National Union of Workers v Australian Pharmaceutical Industries Ltd
[2018] FWC 7464
•6 DECEMBER 2018
[2018] FWC 7464
The attached document replaces the document previously issued with the above code on 6 December 2018.
Paragraph [9] is amended to refer to the “Community Service Obligation Funding Pool Operational Guidelines published by the Commonwealth Department of Health”.
Jack Howe
Associate to Commissioner Hunt
Dated 7 December 2018
| [2018] FWC 7464 |
| FAIR WORK COMMISSION |
| DECISION |
Fair Work Act 2009
s.437 - Application for a protected action ballot order
National Union of Workers
v
Australian Pharmaceutical Industries Ltd
(B2018/1086)
| COMMISSIONER HUNT | BRISBANE, 6 DECEMBER 2018 |
Proposed protected action ballot of employees of Australian Pharmaceutical Industries Limited.
This decision concerns an application made pursuant to s.437 of the Fair Work Act 2009 (the Act) by the National Union of Workers (NUW). The NUW seeks a protected action ballot order in relation to certain employees of Australian Pharmaceutical Industries Limited (the Employer).
The application was opposed by the Employer, and a hearing was convened before me on 6 December 2018. The NUW was represented by Mr Martin de Rooy, Organiser of NUW together with Mr Quan Chuc, Organiser of NUW. The Employer was granted leave to be represented by Mr Brendan Richardson, Director of BPR & Associates Pty Ltd. He appeared with Mr Stephen Mailer, Distribution Centre Manager of the Employer.
The opposition to the application was on the basis of a claim advanced by the NUW relevant to job security of employees to be covered by the proposed agreement. The NUW had been, up until 4 December 2018, advancing the following draft clause:
“Job Security
1. If the company makes a decision to relocate the work to another facility run by a related body corporate of the Company, the Company will ensure that:
(a) The workers engaged to perform the work will receive rates of pay and conditions no worse than those received by existing employees; and
(b) Existing employees will be provided with the option to relocate to the new facility; and
(c) Employees will only be made redundant where there is no suitable alternative work.
2. If the Company makes a decision to outsource any work to another provider that is not a related body corporate, the Company will ensure that:
(a) The workers engaged to perform the work will receive rates of pay and conditions no worse than those received by existing employees; and
(b) It facilitates the transfer of existing employees to the new provider; and
(c) Employees will only be made redundant where there is no suitable alternative work.”
The Employer submitted that the proposed clause included non-permitted matters; that is, matters not pertaining to the relationship between the Employer and the employees who will be covered by the proposed agreement.
In correspondence dated 4 December 2018, the NUW withdrew part 2 of the proposed clause.

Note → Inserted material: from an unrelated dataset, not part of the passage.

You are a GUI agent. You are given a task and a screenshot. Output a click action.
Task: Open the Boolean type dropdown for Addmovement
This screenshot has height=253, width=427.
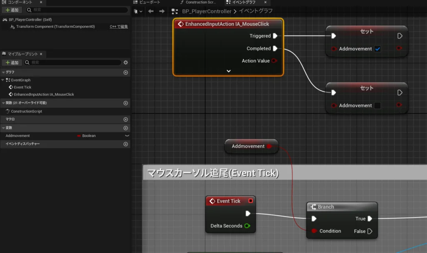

In the hearing before me, and after obtaining instructions, the NUW agreed to amend part 1 of the proposed clause such that the claim is now:
1. If the Employer makes a decision to relocate the work to another facility of the Employer, the Employer will ensure that:
(a) The workers engaged to perform the work will receive rates of pay and conditions no worse than those received by existing employees; and
(b) Existing employees will be provided with the option to relocate to the new facility; and
(c) Employees will only be made redundant where there is no suitable alternative work.
Mr de Rooy and Mr Chuc gave undertakings that the claims would be advanced on that basis and not go beyond the amended clause put at [6].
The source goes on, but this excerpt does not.